Treat unsafeInterlaveIO as promise to the compiler (which it cannot verify, it's just going to trust you) that it doesn't matter when the IO action is carried out, or whether it's elided entirely. This is really what all the unsafe* functions are; they provide facilities that are not safe in general, and for which safety cannot be automatically checked, but which can be safe in particular instances. The onus is on you to ensure that your use of them is in fact safe. But if you make a promise to the compiler, and your promise is false, then unpleasant bugs can be the result. The "unsafe" in the name is to scare you into thinking about your particular case and deciding whether you really can make the promise to the compiler.
Basically everything under "Update" in the question is so confused it's not even wrong, so please try to forget it when you're trying to understand my answer.
Look at this function:
badLazyReadlines :: Handle -> IO [String]
badLazyReadlines h = do
l <- unsafeInterleaveIO $ hGetLine h
r <- unsafeInterleaveIO $ badLazyReadlines h
return (l:r)
In addition to what I'm trying to illustrate: the above function also doesn't handle reaching the end of the file. But ignore that for now.
main = do
h <- openFile "example.txt" ReadMode
lns <- badLazyReadlines h
putStrLn $ lns ! 4
This will print the first line of "example.txt", because the 5th element in the list is actually the first line that's read from the file.
Your joinIO and joinIO' are not semantically equivalent. They will usually be the same, but there's a subtlety involved: a bang pattern makes a value strict, but that's all it does. Bang patterns are implemented using seq, and that does not enforce a particular evaluation order, in particular the following two are semantically equivalent:
a `seq` b `seq` c
b `seq` a `seq` c
GHC can evaluate either b or a first before returning c. Indeed, it can evaluate c first, then a and b, then return c. Or, if it can statically prove a or b are non-bottom, or that c is bottom, it doesn't have to evaluate a or b at all. Some optimisations do genuinely make use of this fact, but it doesn't come up very often in practice.

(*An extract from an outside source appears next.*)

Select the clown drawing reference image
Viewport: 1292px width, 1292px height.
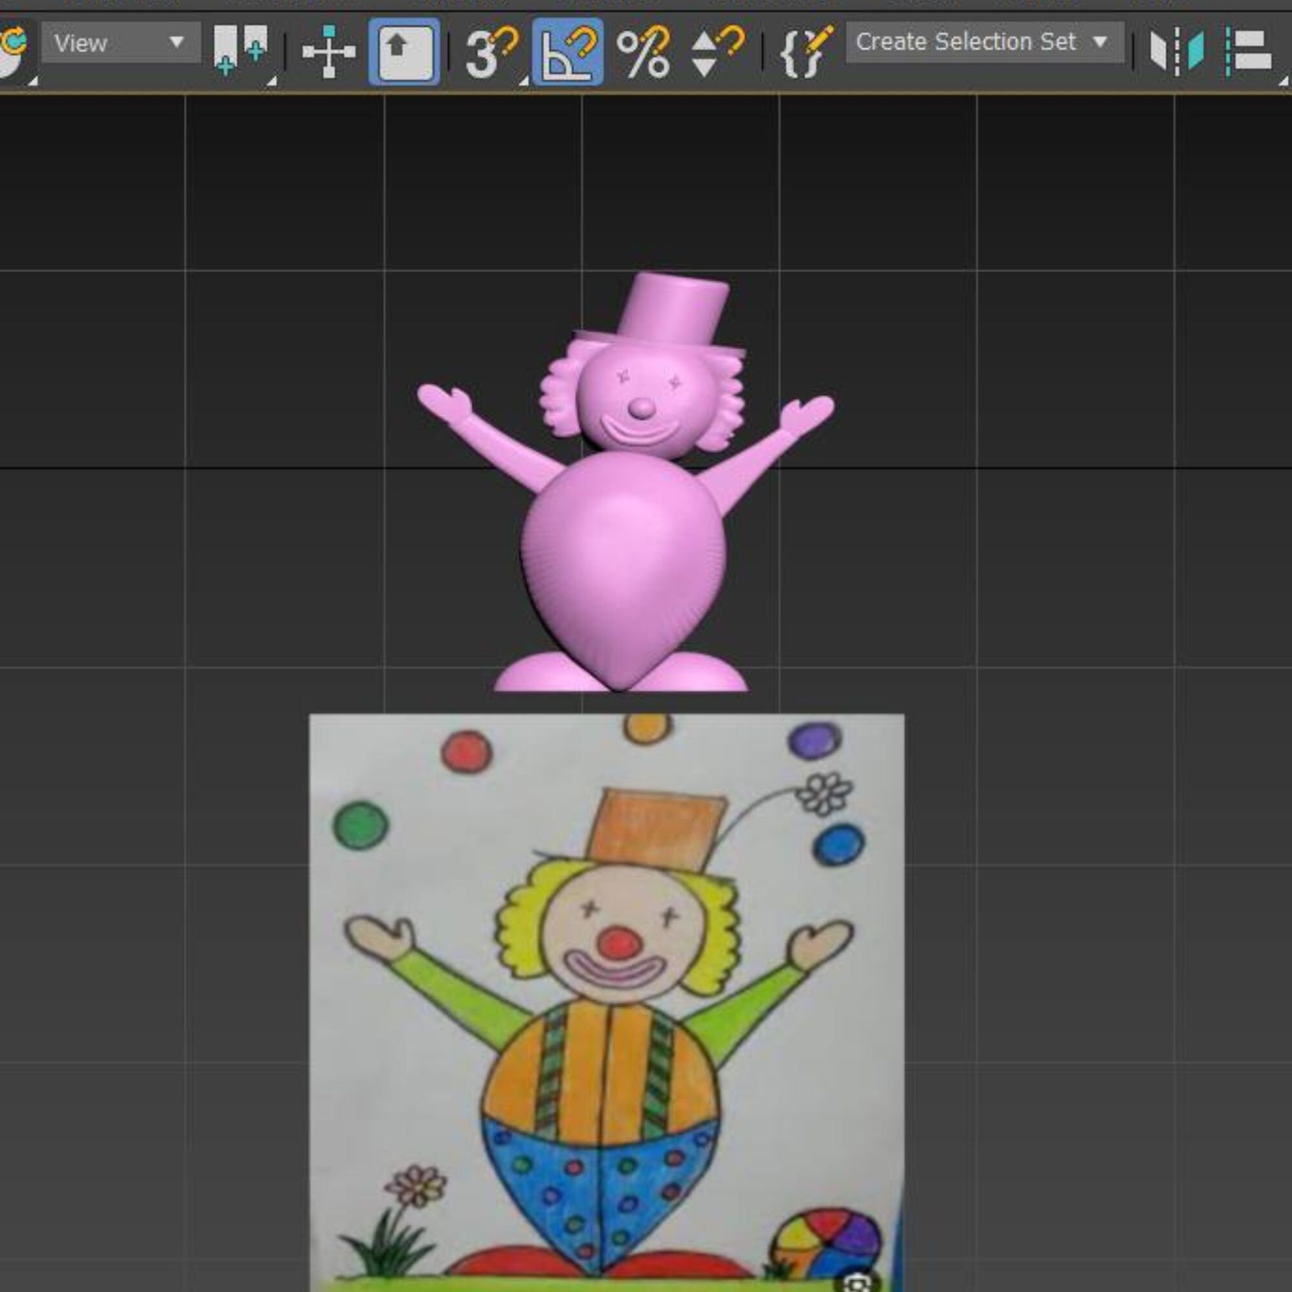(607, 1002)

unsafeInterleaveIO, by contrast, is sensitive to all or any of those changes – it does not depend on the semantic property of how strict some function is, but the operational property of when something is evaluated. So all of the above transformations are visible to it, which is why it's only reasonable to view unsafeInterleaveIO as performing its IO non-deterministically, more or less whenever it feels appropriate.
This is, in essence, why unsafeInterleaveIO is unsafe - it is the only mechanism in normal use that can detect transformations that ought to be meaning-preserving. It's the only way you can detect evaluation, which by rights ought to be impossible.
As an aside, it's probably fair to mentally prepend unsafe to every function from GHC.Prim, and probably several other GHC. modules as well. They're certainly not ordinary Haskell.